Momentum-Aktien, sprich Werte im Aufwärtstrend, haben wir von einem leichten Übergewicht auf eine neutrale Position zurückgestuft. Denn die relative Stärke hat abgenommen. Und die Bewertung ist nach wie vor recht ambitioniert, auch wenn sie leicht zurückgegangen ist.

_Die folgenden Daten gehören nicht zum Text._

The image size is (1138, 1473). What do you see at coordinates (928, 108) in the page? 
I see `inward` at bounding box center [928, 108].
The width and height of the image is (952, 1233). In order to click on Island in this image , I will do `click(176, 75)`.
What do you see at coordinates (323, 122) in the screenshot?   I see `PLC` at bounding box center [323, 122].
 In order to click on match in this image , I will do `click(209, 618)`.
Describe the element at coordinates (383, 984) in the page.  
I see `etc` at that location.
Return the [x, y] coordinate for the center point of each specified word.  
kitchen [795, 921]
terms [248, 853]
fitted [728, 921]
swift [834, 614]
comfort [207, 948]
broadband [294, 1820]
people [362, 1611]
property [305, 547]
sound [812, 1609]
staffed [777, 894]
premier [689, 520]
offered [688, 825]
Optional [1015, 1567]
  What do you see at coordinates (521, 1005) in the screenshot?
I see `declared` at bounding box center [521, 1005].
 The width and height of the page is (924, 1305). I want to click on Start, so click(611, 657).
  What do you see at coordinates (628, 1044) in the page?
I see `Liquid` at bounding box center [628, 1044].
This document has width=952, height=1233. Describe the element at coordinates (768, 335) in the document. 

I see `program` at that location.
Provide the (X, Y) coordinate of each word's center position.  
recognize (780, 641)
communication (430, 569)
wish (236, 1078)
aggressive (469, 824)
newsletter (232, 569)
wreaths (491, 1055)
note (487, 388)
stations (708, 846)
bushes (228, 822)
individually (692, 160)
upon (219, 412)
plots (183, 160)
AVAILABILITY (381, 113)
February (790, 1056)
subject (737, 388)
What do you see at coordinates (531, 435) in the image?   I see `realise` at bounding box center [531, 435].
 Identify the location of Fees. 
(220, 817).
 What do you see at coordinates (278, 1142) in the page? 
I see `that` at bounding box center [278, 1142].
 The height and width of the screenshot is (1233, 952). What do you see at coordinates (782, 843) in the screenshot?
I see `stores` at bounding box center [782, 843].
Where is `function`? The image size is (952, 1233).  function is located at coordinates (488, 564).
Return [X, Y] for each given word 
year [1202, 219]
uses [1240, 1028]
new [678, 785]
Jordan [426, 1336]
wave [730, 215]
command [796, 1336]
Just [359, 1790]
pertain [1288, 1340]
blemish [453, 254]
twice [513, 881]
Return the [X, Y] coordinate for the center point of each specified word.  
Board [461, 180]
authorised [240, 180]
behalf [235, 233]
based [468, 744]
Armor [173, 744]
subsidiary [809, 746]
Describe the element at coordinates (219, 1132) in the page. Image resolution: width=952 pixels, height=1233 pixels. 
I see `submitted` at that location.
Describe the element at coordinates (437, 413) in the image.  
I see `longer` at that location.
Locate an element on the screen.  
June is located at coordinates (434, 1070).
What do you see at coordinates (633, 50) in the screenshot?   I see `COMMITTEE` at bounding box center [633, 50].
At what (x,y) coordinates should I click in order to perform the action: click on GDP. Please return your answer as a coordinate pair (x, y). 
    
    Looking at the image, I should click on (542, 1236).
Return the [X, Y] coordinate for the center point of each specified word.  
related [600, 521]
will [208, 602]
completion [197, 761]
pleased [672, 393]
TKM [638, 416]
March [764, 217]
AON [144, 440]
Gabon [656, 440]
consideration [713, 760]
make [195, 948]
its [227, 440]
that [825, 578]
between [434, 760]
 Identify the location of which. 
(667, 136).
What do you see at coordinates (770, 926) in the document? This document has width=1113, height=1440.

Bei Value-Aktien, das heißt zum Beispiel bei Titeln mit niedrigen Kurs-Gewinn- oder Kurs-Buchwert-Verhältnissen, halten wir an unserer neutralen Gewichtung fest – auch wenn wir sie zuletzt etwas erhöht haben. Denn auf der einen Seite ist zwar die Bewertung attraktiver geworden. Auf der anderen Seite hat jedoch die relative Stärke noch etwas nachgelassen. Zudem ist das Konjunkturumfeld nicht sonderlich förderlich, denn Value-Werte entwickeln sich erfahrungsgemäß besonders gut bei anziehendem Wachstum.“

Unsere Positionierung in Minimum-Volatility-Aktien mit relativ geringer Schwankungsbreite bleibt neutral. Sowohl die Bewertung als auch die relative Stärke stechen nicht besonders hervor. Gleichzeitig spricht das aktuelle Konjunkturumfeld für Minimum-Volatility-Aktien.»